Dopo 30 minuti di incubazione, aspirare il terreno e sostituirlo con 500 microlitri di terreno appropriato, che è stato preriscaldato a 37 gradi Celsius. Seguendo questa immagine, si osservano le cellule su un microscopio utilizzando i parametri di acquisizione appropriati utilizzando l'espressione del protocollo halo, BRD four e halo tag control. L'espressione della proteina di fusione può essere rilevata anche utilizzando Western blot con anticorpi anti halo tag o anticorpi contro la proteina esca.
I gel di colorazione d'argento delle repliche biologiche di Halo BRD four e i pulldown di controllo dimostrano un'elevata riproducibilità e mostrano proteine che interagiscono con la proteina BRD four. L'elevata abbondanza di componenti del PTF B, CDK nine e della ciclina T, nonché della proteina BRD nine, conferma la cattura specifica dei complessi BRD four. I gel hanno mostrato altre proteine identificate come potenziali interattori della BRD quattro.

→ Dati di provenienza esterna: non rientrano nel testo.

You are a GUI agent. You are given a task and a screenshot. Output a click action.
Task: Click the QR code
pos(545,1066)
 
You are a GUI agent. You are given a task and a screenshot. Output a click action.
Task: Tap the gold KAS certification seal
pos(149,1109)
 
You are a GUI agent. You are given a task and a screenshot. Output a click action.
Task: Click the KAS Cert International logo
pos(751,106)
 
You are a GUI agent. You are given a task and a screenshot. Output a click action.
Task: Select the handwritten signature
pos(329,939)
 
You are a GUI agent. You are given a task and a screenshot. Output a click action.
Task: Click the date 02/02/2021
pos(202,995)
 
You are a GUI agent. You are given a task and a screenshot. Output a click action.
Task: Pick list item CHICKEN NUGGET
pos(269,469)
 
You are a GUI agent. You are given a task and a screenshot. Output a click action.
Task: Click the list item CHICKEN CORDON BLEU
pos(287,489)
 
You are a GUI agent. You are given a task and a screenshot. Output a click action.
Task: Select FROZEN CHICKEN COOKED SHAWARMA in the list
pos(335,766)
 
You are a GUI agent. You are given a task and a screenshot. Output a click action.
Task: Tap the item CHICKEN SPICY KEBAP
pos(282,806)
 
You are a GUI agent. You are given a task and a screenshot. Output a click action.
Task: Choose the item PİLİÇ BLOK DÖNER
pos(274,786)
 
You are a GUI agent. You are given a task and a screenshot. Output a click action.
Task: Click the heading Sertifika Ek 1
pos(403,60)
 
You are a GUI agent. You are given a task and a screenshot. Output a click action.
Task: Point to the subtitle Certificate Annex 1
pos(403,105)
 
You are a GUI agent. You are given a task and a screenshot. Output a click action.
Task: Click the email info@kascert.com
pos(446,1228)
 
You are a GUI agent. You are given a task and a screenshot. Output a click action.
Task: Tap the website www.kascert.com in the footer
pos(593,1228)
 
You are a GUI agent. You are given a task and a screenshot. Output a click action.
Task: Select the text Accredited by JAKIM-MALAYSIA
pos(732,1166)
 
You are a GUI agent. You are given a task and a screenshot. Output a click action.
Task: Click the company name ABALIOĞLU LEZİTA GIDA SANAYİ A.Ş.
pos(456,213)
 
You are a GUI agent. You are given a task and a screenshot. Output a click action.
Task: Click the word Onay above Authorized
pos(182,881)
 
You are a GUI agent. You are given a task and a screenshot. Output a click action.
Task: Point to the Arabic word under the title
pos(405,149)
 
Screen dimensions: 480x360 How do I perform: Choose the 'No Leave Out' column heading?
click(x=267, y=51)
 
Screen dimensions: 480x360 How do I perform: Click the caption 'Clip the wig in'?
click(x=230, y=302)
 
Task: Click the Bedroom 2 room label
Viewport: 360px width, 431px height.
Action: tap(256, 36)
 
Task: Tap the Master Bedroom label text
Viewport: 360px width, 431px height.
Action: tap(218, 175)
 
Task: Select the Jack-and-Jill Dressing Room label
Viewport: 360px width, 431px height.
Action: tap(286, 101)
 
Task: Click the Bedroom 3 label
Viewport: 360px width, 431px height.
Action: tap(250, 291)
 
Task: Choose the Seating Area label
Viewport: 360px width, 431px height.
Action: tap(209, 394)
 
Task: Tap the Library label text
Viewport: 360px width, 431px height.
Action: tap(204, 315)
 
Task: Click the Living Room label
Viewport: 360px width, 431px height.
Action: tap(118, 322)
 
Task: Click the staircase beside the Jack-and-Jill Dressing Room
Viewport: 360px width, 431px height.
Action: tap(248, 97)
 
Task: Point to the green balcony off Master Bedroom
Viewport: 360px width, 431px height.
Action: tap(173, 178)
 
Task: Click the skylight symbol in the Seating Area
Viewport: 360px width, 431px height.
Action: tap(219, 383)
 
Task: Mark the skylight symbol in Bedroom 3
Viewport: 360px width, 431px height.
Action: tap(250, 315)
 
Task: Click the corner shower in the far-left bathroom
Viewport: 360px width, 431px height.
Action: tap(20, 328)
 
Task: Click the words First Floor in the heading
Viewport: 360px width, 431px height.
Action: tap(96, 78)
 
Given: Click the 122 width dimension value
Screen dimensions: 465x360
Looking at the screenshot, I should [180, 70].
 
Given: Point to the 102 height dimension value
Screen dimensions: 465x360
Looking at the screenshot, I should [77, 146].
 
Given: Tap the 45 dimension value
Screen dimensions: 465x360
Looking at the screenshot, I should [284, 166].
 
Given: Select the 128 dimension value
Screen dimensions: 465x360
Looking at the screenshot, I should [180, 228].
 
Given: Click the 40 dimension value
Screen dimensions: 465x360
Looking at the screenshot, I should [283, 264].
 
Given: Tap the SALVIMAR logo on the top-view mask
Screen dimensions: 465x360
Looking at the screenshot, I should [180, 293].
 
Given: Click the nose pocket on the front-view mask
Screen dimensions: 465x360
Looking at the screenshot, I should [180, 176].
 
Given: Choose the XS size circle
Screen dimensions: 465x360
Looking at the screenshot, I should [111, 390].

Come ulteriore esempio, sono stati eseguiti isolamenti complessi con la proteina Halo HD one. In questo caso, la proteasi TEV è stata utilizzata per scindere una regione linker tra il tag Halo e l'H DAC uno, rilasciando quantità significative della proteina esca HD one. Come osservato.
I campioni di pulldown di HD 1 hanno mostrato alti livelli di attività di HD 1, che è stata inibita dall'inibitore dell'HDA saha. Per dimostrare ulteriormente la specificità, non è stata osservata alcuna inibizione dell'HDA con l'inibitore della famiglia delle sirtuine EX 5 27 e non è stato rilevato alcun segnale utilizzando il solo tampone. Le cellule He A trasfettate con Halo BRD quattro e Halo HDAC una sono state marcate in fluorescenza con TMR.
L'imaging del ligando ha dimostrato che entrambi sono localizzati nel nucleo e dimostrano che il tag non altera la localizzazione cellulare fisiologica dei suoi partner di fusione. Quindi, seguendo questa procedura, le proteine isolate e i loro partner interagenti possono essere identificati e ulteriormente analizzati utilizzando una varietà di metodi analitici come la spettrometria di massa e il western blotting.
La tecnologia HaloTag è un metodo versatile per isolare i complessi proteici dalle cellule di mammiferi, mostrando vantaggi rispetto alle tecniche esistenti. Questo articolo dimostra la sua applicazione nello studio delle funzioni proteiche all'interno delle cellule eucariotiche.